- Born: Nicholas Phillips 1962 (age 63–64)
- Occupation: Graphic designer;
- Known for: Co-founder, Designers Republic; BAFTA award for Wip3out; Organ player in World of Twist;

= Nick Phillips (graphic designer) =

British graphic designer

Nick Phillips is a graphic designer who co-founded The Designers Republic and has produced award-winning work for Sony games.

== Background ==

Phillips studied sculpture at Sheffield Hallam's Psalter Lane college. He played organ in an early line-up of World of Twist. Through the Sheffield music scene, Phillips became friends with graphic designer Ian Anderson. Together they set up The Designers Republic in July 1986.

== Career==
===The Designers Republic ===
As a duo, Phillips and Anderson have been described as 'the design gurus associated with electronic music'. They produced album artwork for artists such as Pop Will Eat Itself, Pulp, Supergrass, The Orb, and Warp Records including Aphex Twin.

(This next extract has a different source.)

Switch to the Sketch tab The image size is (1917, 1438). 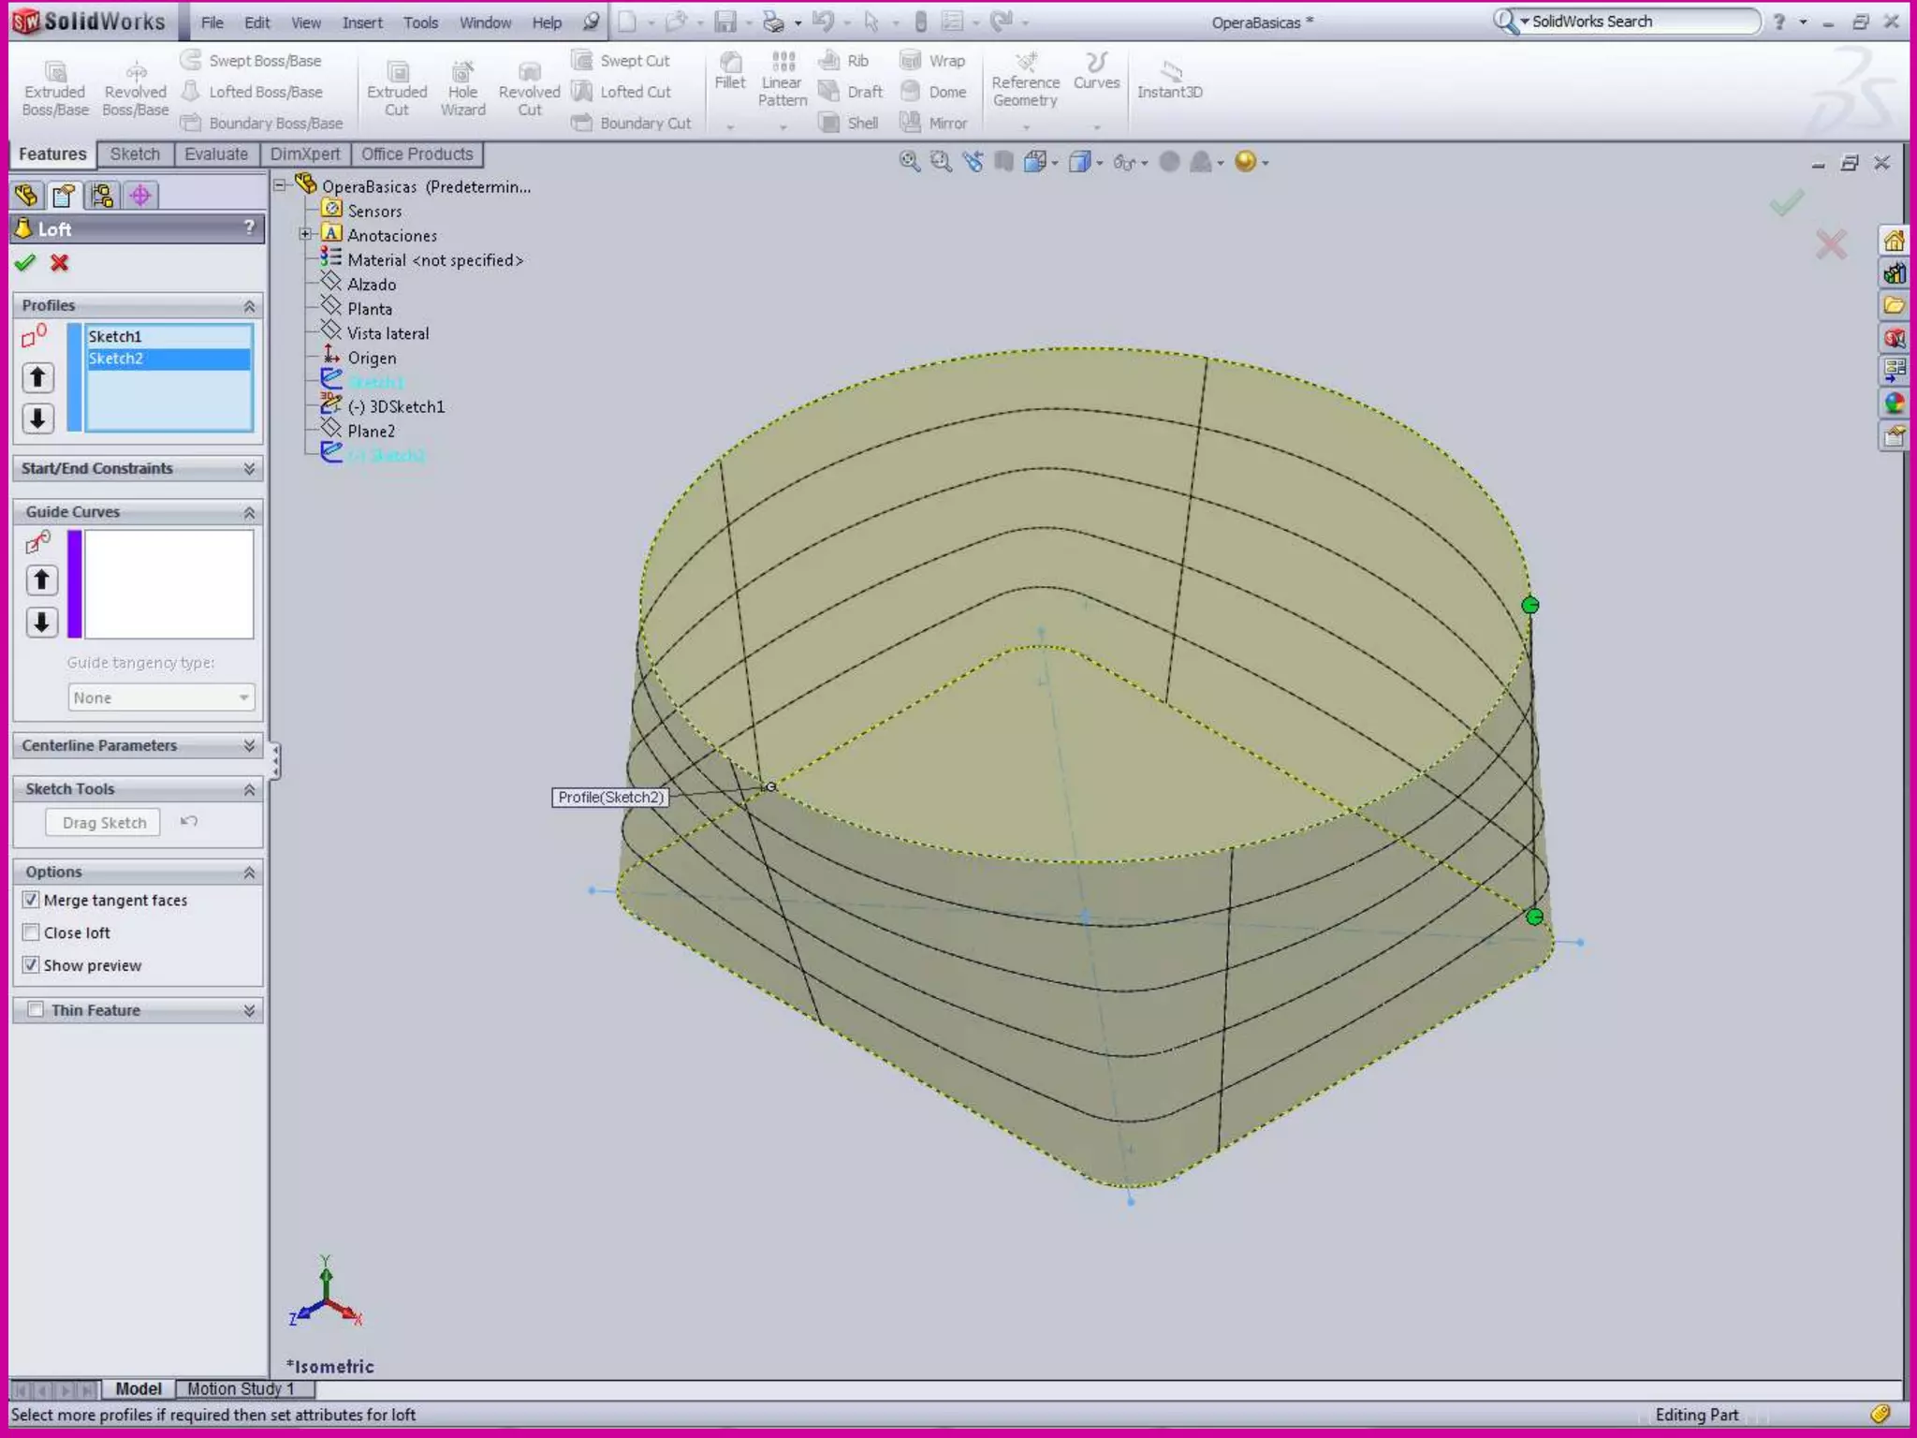pos(135,154)

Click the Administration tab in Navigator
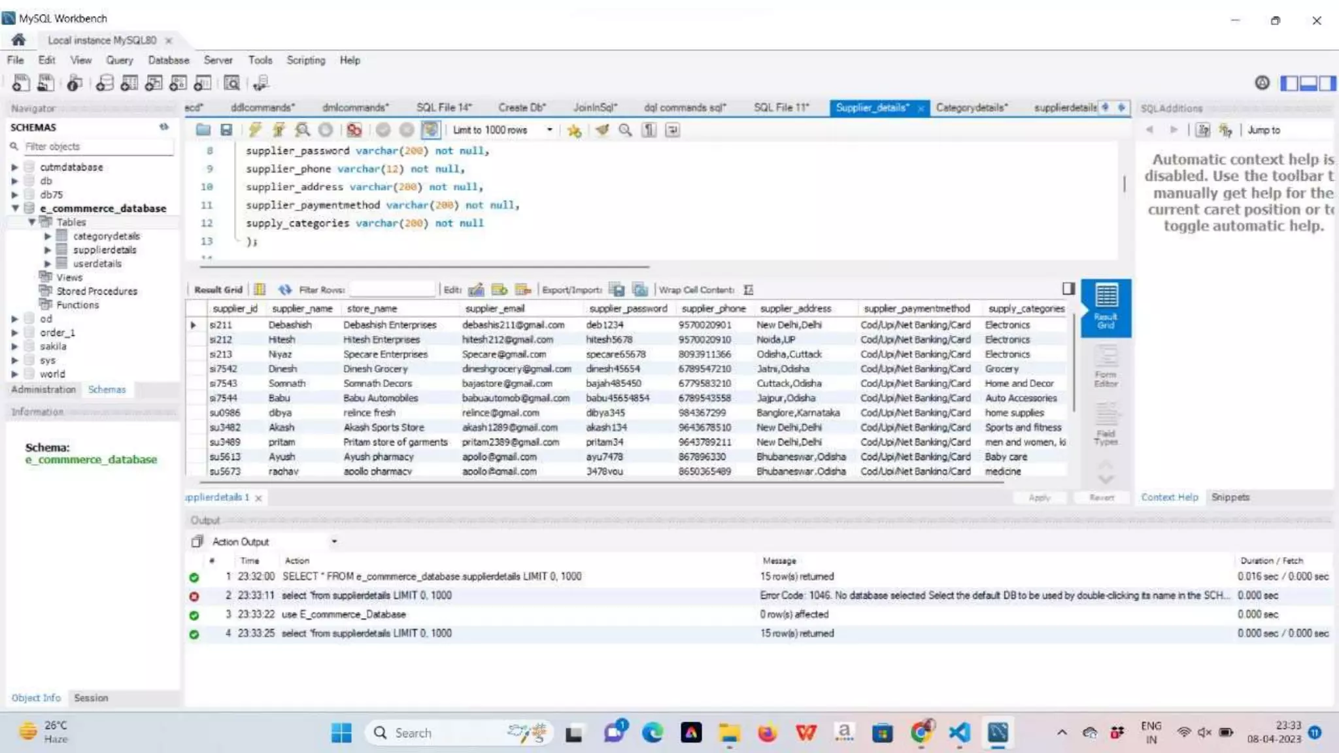[43, 389]
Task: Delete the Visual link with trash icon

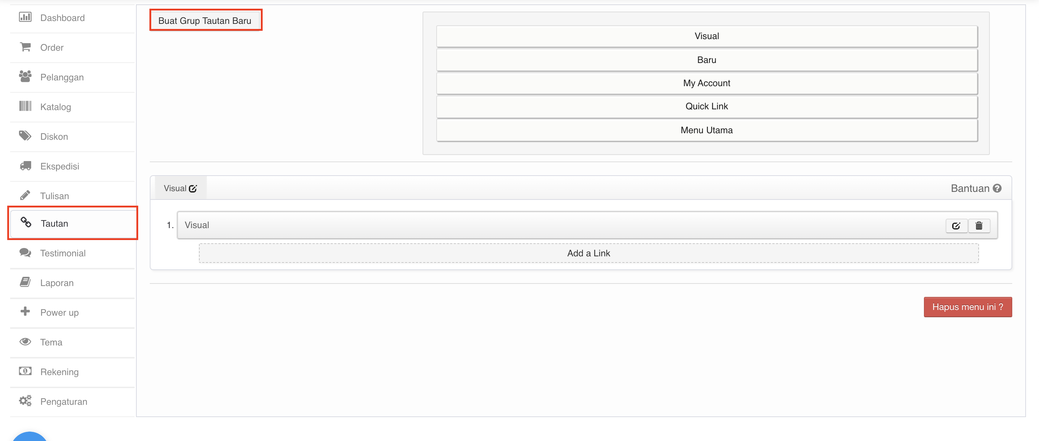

Q magazine included a Designers Republic sleeve in their list of the 100 Best Record Covers of All Time.

Work by Phillips and Anderson is held in the permanent collections of MoMA and the V&A.

=== Other work ===

Phillips went on to help design the Sony Psygnosis game Wip3out, which won the BAFTA Interactive Entertainment Award for Best Design in 1999.

His cover for Richard Hawley Lady's Bridge was nominated for Best Art Vinyl in 2007.

Phillips worked on the first editions of SingStar, and on Sony's EyeToy. Other games credits include Wipeout 3: Special Edition, Global Domination, Conflict: Denied Ops, Pilot Academy, the LMA Manager series and Lemmings Revolution.

Phillips now works solo, producing sleeve art for Richard Hawley. He has done design work for Sheffield Doc/Fest and LoveBox Festival and Adelaide Fringe Festival.